Embora os oito ensaios que compõem o livro não tratem direta e explicitamente de questões teóricas, os objetos que o autor aí constrói, os problemas que pretende resolver e as nuanças que põe em relevo constituem um excelente exemplo de como a reflexão teórica apurada garante uma construção mais coesa, criativa e, sobretudo, coerente do saber histórico.

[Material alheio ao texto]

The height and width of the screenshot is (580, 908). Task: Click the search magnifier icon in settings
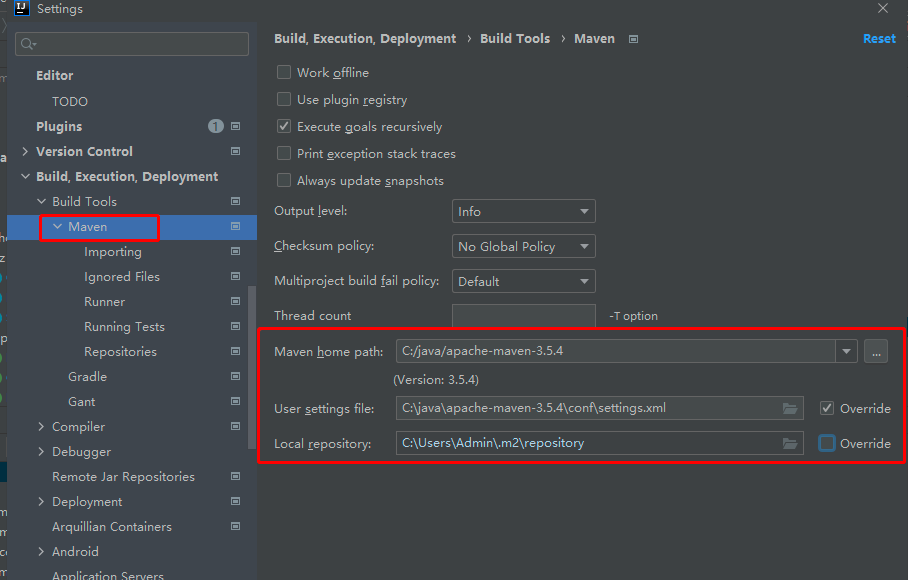point(28,44)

"Leituras e Leitores", como mencionado, é composto por oito ensaios reunidos pelo próprio autor em 1989 e que abordam temas variados, todos referentes à cultura na França do Antigo Regime: a relação entre traços impostos e traços inventados nas festas populares; as diversas construções e os meios de propagação da idéia de "civilidade"; as variações nos ritos a serem respeitados diante da morte; os meios de propagação do impresso e a criação de um público para tais artigos; a prática da leitura entre os camponeses; e, ainda, a coleção de livros "populares" denominada Biblioteca Azul. Tal diversidade de temas e objetos, porém, se ordena a partir de duas inquietações centrais: de um lado, demonstrar a impossibilidade de traçar um limite preciso entre cultura popular e cultura dominante e, conseqüentemente, pôr em causa a própria idéia de cultura popular; de outro, mostrar que, no Antigo Regime, a "cultura tradicional" (oral e gestual) e a cultura escrita, que começava a ganhar terreno, não são domínios tão independentes como outrora se pensava.

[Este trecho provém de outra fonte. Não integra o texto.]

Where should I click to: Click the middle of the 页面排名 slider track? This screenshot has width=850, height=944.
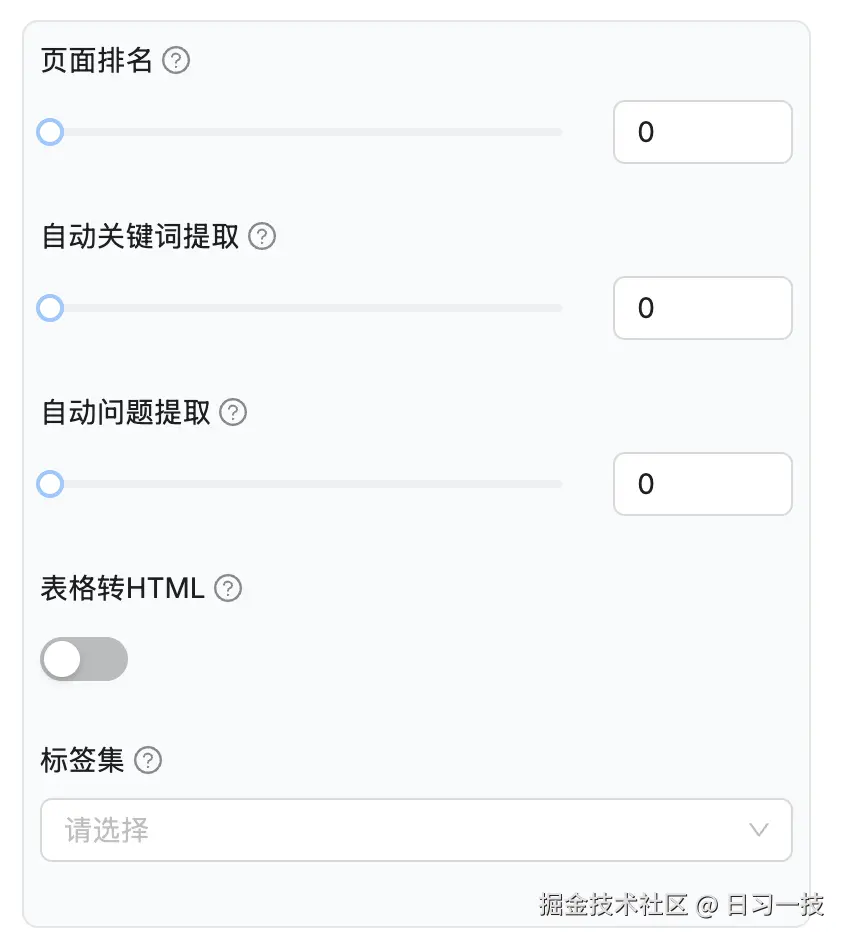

Daí o historiador buscar explicitar, por exemplo, o quão impregnados estavam os livros "populares" da Biblioteca Azul por histórias, temas e figuras de uma literatura "erudita" ou o quanto as festas urbanas misturavam, em diferentes medidas, traços impostos pela Igreja ou pelo Estado com outros provenientes da tradição popular. Interessa-lhe, nessas e em outras análises, suspender certos conceitos e partições quase naturalizados pela história da cultura -e toda história é, de certo modo, cultural, segundo Chartier-, substituindo-os não por outros, supostamente mais maleáveis, mas sim por "descrições acuradas" dos modos de produção, circulação e apropriação da cultura na sociedade francesa do Antigo Regime.

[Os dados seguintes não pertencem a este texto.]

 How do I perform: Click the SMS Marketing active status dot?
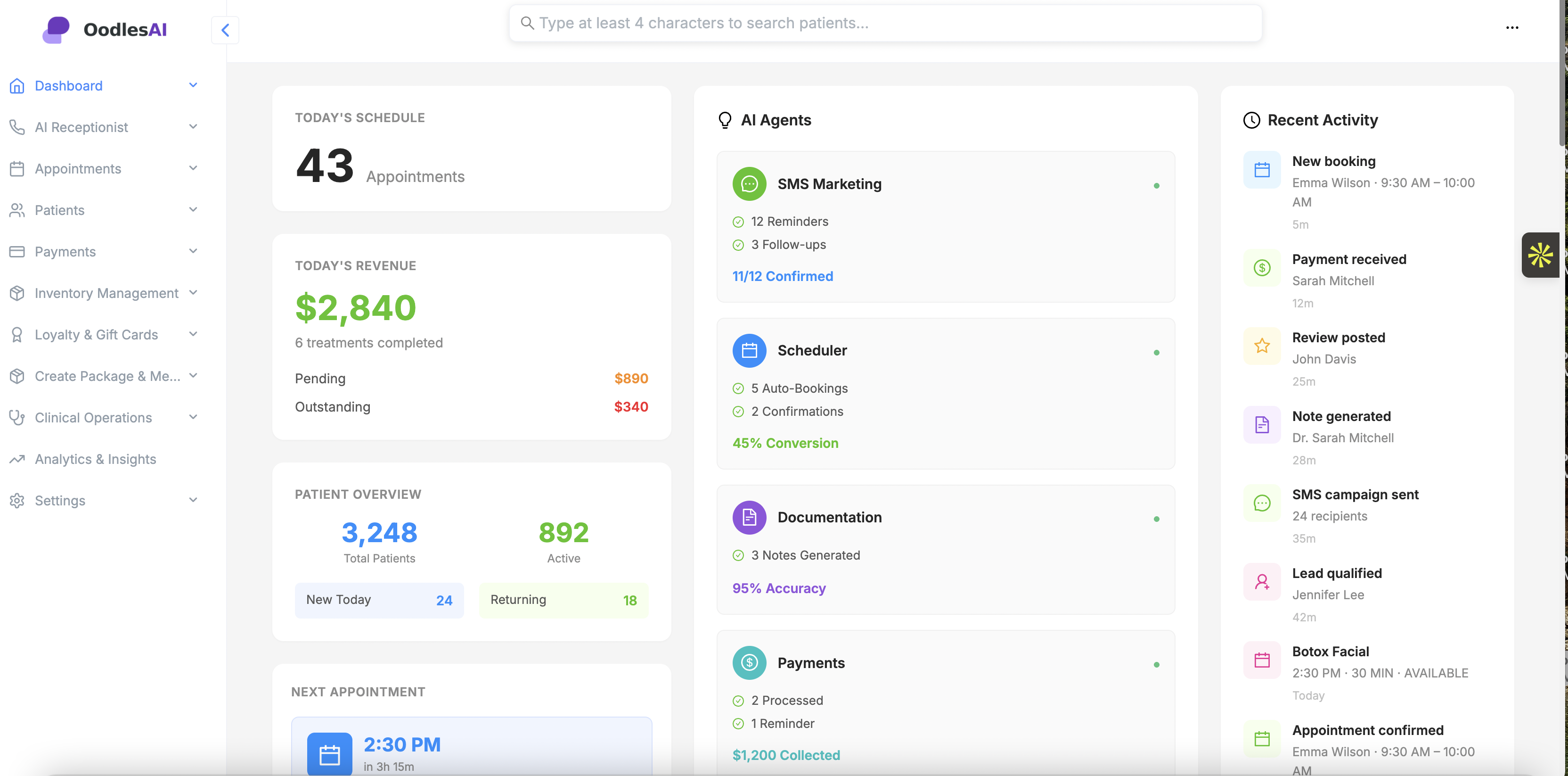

Um "positivismo feliz", ao gosto de Foucault? Talvez, afinal, como escreveu há tempos Peter Burke, Chartier é o historiador da nova geração mais próximo do autor de "O Cuidado de Si". Todavia, se essa proximidade existe, "Leituras e Leitores" deixa claro que ela não é da ordem nem da transposição de modelos nem da obediência a um suposto método. Dito de outro modo, deixa claro que Chartier não "aplica" uma teoria de Foucault ou de qualquer outro, mas vê a história (e o mundo) através das lentes de um determinado "óculo" teórico.


Jean Marcel Carvalho França é professor de história na Universidade Estadual Paulista, em Franca (SP). É autor de "Literatura e Sociedade no Rio de Janeiro Oitocentista" (Imprensa Nacional/Casa da Moeda).

Leituras e Leitores na França do Antigo Regime
396 págs., R$ 42,00
de Roger Chartier. Trad. Álvaro Lorencini. Ed. Unesp (praça da Sé, 108, São Paulo, SP, CEP 01001-900, tel. 0/xx/11/3242-7171).